- [Excerpted text]
◆ ◆ ◆ ◆ ◆ ◆ ◆

Top 20 Stories of 2018
Top Stories of 2018, #19: W Series launch splits opinion
At number 19 on our annual countdown of the biggest stories in motorsport, it's the launch of the new championship that's already ruffled feathers without having hosted a race: the all-female W Series.
The terrible presentation blunder that generated a thousand headlines aside, there was a real feel-good quality to seeing Ada Hegerberg become the rightful first female winner of association football's marquee Ballon d'Or award.
For a Formula 1 writer, however, this comes with the nagging realisation that such landmark events have been few and far between for motorsport in general and its premier category specifically in the last few years.
Racing is a special case, of course, in that its one of those rare sports where men and women are supposed to compete against each other. It's a lovely feature, but it's not one F1 has had much of an opportunity to flaunt in its 69 seasons.
The F1 grid is all-male, has been all-male for a good while and looks like it'll remain so for a good while yet. Regular observers of karting and junior single-seaters can attest to the fact a breakthrough does not seem to be on the immediate horizon – which should worry not only those who value inclusivity generally, but also those who recognise there is a fan demand here that is not being matched by supply.
By now, it's not controversial to suggest motorsport needs to do something, but even those who agree are unlikely to see eye to eye on what that something is. So, enter W Series – either a much-needed boost to female representation in racing or a death blow to motorsport's principles of gender equality, depending on your viewpoint.
The concept of an all-female racing series has been doing the rounds for a while, but in W Series it has taken form as a DTM support series with a six-round calendar, an 18-car grid, no budget requirements and a considerable prize fund.
Those last two parameters invite both admiration and scepticism – and ultimately the series, as a business, will live or die by whether it can make that business model work. In the meantime, the debate has largely focused on the validity of its unique selling point.
Podium: third place Jamie Chadwick, Douglas Motorsport
Photo by: JEP / LAT Images
The championship's credibility was boosted by the early support of British F3 race winner Jamie Chadwick, sometime GP3 racer Alice Powell and former Red Bull junior Beitske Visser – racers who would reliably rank pretty high on any list of young female talents in motorsport. Sauber F1 test driver Tatiana Calderon also struck a largely positive note, although did not herself seek to participate.

◆ ◆ ◆ ◆ ◆ ◆ ◆

- [Extracted entries]
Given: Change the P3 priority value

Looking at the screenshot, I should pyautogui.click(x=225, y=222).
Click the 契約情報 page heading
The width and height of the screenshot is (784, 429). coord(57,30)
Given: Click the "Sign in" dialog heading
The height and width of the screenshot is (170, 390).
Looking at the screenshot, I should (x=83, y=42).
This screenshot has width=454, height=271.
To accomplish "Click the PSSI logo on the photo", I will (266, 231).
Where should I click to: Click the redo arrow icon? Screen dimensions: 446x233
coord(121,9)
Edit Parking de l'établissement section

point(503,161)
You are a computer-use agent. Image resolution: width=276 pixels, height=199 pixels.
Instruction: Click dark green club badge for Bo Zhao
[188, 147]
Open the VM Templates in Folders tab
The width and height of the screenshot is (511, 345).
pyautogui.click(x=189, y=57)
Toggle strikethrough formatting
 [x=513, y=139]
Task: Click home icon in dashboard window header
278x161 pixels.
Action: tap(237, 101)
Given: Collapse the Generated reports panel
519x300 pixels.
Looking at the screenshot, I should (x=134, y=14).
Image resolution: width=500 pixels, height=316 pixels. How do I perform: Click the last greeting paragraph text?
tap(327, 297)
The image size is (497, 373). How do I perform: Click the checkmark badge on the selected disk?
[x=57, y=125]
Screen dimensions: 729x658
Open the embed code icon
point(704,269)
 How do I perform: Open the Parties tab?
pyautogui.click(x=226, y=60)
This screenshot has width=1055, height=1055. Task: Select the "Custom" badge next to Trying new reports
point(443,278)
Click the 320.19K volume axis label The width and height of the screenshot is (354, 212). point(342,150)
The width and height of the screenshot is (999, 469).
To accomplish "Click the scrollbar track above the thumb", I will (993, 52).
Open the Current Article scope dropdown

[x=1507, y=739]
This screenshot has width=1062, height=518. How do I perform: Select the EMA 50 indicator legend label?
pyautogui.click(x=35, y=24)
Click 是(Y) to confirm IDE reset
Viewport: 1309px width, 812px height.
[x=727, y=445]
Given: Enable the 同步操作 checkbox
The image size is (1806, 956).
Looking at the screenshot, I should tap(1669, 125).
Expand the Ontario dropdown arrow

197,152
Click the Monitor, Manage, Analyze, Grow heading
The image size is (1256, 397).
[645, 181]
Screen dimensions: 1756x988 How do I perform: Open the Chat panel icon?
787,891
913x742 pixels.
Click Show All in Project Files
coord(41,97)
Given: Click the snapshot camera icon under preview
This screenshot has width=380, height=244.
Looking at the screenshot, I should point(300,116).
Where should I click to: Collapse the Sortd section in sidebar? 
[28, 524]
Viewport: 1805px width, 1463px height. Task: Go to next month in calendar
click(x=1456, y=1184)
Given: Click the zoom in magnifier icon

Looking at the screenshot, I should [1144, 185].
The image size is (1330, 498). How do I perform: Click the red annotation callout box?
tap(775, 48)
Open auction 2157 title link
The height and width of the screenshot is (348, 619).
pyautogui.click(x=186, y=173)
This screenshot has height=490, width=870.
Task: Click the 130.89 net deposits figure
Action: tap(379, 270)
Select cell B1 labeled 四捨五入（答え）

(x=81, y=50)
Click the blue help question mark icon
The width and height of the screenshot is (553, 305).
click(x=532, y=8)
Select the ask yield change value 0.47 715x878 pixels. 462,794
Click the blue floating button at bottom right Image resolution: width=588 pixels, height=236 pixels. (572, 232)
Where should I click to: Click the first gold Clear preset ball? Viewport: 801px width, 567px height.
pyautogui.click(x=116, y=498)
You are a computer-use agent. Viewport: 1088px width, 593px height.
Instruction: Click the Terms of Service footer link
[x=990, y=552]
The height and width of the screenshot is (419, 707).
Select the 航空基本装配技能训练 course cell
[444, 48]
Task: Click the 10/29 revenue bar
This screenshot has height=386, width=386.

◆ ◆ ◆ ◆ ◆ ◆ ◆

- [To be done] Say whether each statement agrees with the W Series article, answering yes or no and quoting the words that decide it. 1. The W Series grid holds 18 cars. 2. Tatiana Calderon sought to race in W Series herself. 3. W Series has an eight-round calendar.

- [Result for this task]
1. Yes: "an 18-car grid"
2. No: "although did not herself seek to participate"
3. No: "a six-round calendar"